When that does happen, because it does, I have to forgive myself. Accept that I am human, with the knowledge that not only can I not fix everything, but that sometimes things will remain ‘unfixed’ and messy – maybe forever.
Sometimes I hurt people, and that hurt will just never go away for them. In these instances, I cannot change what I’ve already done. I can only learn from it, apologize, ask for – but not expect – forgiveness, and move on.
I am still unraveling exactly how this one feels – physically. I have some serious garbage around ‘shame’ and ‘guilt’ that like to hang out and muddy the emotional waters. All of which is to say, I really should re-read “Gifts of Imperfection” and “Daring Greatly” (thank you Ms. Brown.)
- The other side of the ‘hard work’ was being able to give someone forgiveness, regardless of the transgression.
For me this part has been easier, but only because plenty of practices before this one set me up for success. If you’ve ever read “The Four Agreements” or done any study on that missive, you’ll know that agreement number 2 is, “Don’t take anything personally.”
After digesting the 2nd Agreement, it just becomes easier to work on forgiving others. Yes, even while driving in traffic. (Oh my goodness …even while driving in traffic. I am definitely still a work in progress in this case. Still lots of forgiveness to be given and received here. Traffic. My Nemesis.)
I’m also pretty sure there’s a big ol’ piece on Compassion rolling around in the overall forgiveness lesson – on both sides of the giving and receiving.
As it happened, without fail, the experience of giving someone forgiveness, whether they knew I was taking this action or not, was that I felt lighter. Yes. My physical body felt the release of whomever I was holding hostage.
Resentment is a heavy emotion to be dragging around.
That whole “It weighs on me” adage? Yeah, not just some words. Not by a long-shot. Emotions have weight. They take up space, and it is up to each of us to let that stuff go – or not, but we will be affected.
The choice is ours.
- As I began to feel the effects of the forgiveness exchange, I realized I was having pretty intense conversations with myself…
“Wow, did that person actually change when I forgave them? Or was it only my perception of them?”
“WOW, I think that person really did change when I forgave them …but I didn’t even tell them I had forgiven them, I just held that in my heart. Did how I see them change? Or did they actually change?”
“Dang …I am pretty sure that I changed when I accepted that forgiveness. Yup. I can feel …wait? What AM I feeling? Lightness of being? Unencumbered joy? An inexplicable sense of freedom? What is that???”
“WHOA …wait, What changes? WHO changes? Something changes -I can feel it. Is it me? Is it them? Is it ALL of us? Is there a holding-pool of “Unforgiven” that just wells up until we add forgiveness? Like Drano? This has Freaky-Big-Implications (FBI’s).”

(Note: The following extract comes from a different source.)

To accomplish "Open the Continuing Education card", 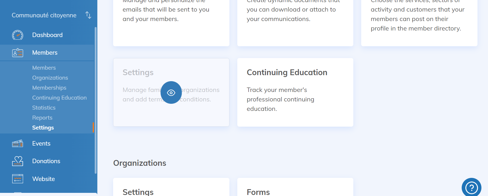I will pyautogui.click(x=295, y=92).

I really was going out of my way to experience these up-and-down emotions. In some instances, I would just sit with resentment, HOLDING it, embracing it – simply to notice more acutely how that felt. Only then allowing the forgiveness piece – the releasing, the letting go.
I wanted to feel those differences within my body.
Because the physical changes, no matter how subtle, really do seem to be the key; to the awareness part at least.
My experiences started to bring up a whole new realm of questions.
Questions I’ll save for the next post, because …dude, radical questions.
In the interim, do you practice forgiveness?
Do you just ‘forgive and forget’?
What does forgiveness mean to you? If anything?
Inquiring Shamsis really would enjoy the knowing.